## WORK TO COMPLETE
Find the line containing "Given: Click the Suzuki Alto VXL AGS row name" in the entries below. Restate it and each line after it, word for word, up to and including the line containing "Given: Expand the Ações column dropdown arrow".

## THE DATA
☆ ☆ ☆
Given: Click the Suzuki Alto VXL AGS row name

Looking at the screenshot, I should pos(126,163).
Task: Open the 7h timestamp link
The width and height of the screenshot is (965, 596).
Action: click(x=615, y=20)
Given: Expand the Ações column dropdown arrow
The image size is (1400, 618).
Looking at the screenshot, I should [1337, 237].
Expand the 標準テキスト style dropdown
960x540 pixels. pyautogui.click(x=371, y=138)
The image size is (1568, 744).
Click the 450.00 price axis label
☆ ☆ ☆
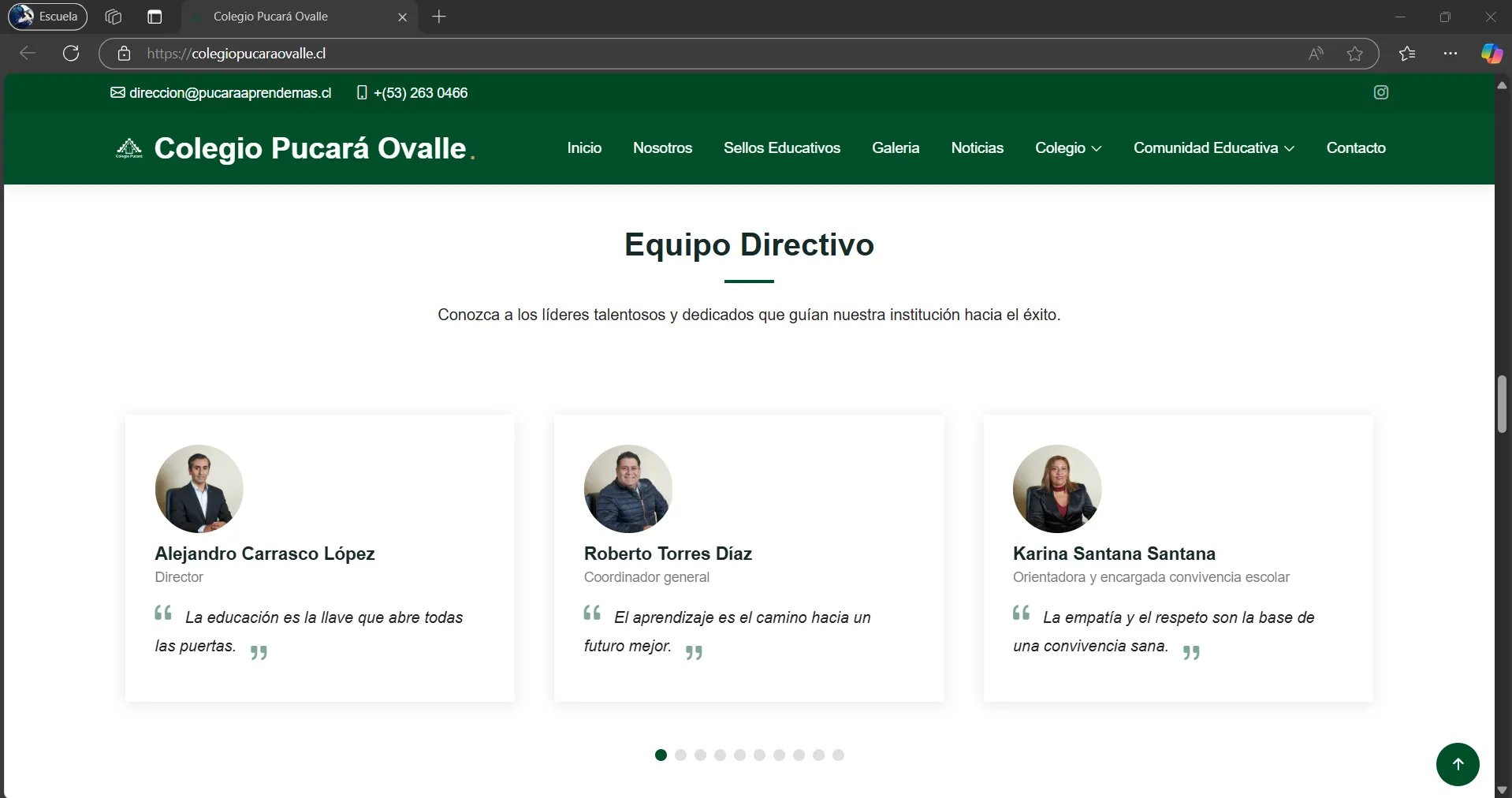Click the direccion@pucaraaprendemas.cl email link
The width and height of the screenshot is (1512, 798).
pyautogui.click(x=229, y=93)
☆ ☆ ☆
## TASK RESPONSE
Given: Click the Suzuki Alto VXL AGS row name

Looking at the screenshot, I should pos(126,163).
Task: Open the 7h timestamp link
The width and height of the screenshot is (965, 596).
Action: click(x=615, y=20)
Given: Expand the Ações column dropdown arrow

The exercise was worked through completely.